A complete list of programmes with (certified) interfaces is available at railML's website of compatible applications.

===railVIVID===
railVIVID® is an advanced tool for viewing and validating railML® files. The versatility of railVIVID allows users to visualise and validate a range of railway data, including timetable, infrastructure, rolling stock data:
- Graphic viewer for Timetable data
- Tabular viewer for Timetable data with spreadsheet export
- Rolling Stock data viewer
- Topologic viewer for Infrastructure data
- Geographic viewer for Infrastructure data
- Schema validator for railML

railVIVID is available via railML.org's website under licence terms similar to those of the railML schema.

==railML.org initiative==
The development of railML is driven by the railML.org initiative, a development partnership of independent companies and organizations and European railways. The participation on the development and semi-annual conferences to exchange experience and discuss basics is open. The continuous development work is mainly internet-based (German and English forums). The organisation of the discussions is managed by so-called railML Coordinators. The railML.org Consortium membership is mandatory for the download and usage of railML schemas.
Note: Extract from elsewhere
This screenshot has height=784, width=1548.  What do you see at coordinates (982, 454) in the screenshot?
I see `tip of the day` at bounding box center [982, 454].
Obtaining a commercial certification is required before any commercial or productive use of software interfaces for the format.

===Members===
Members of railML.org are currently:
- Railways like Austrian Federal Railways, BLS, French Railways, German State Railway, Infrabel, Norwegian Rail Infrastructure Manager, Swiss Federal Railways, ...
- Software manufacturers like Hacon (Hanover/Germany), iRFP (Dresden/Germany), PTV (Karlsruhe/Germany), SMA (Zurich/Switzerland), Trapeze Group (Hamburg/Germany), Siemens (Brunswick/Erlangen/Germany), Thales (Berlin & Ditzingen/Germany), ...
- Authorities like Bavarian Passenger Transport Authority (Munich/Germany), Federal Ministry of Transport and Digital Infrastructure (Berlin/Germany), High Speed Two (London/Great Britain), Jernbanedirektoratet (Oslo/Norway), ...
- Universities and Research institutes like Czech Technical University Prague, Dresden University, DLR, ETH Zurich, University of Birmingham, ...
A complete and updated list is published at the website of railML.org community.

===Cooperations===
railML.org works in the ERIM (abbreviation for European Rail Infrastructure Masterplan) project of the International Union of Railways (UIC) for the development of RailTopoModel as a common data model in the railway sector. Also railML.org cooperates with Eurocontrol and European Union Agency for Railways.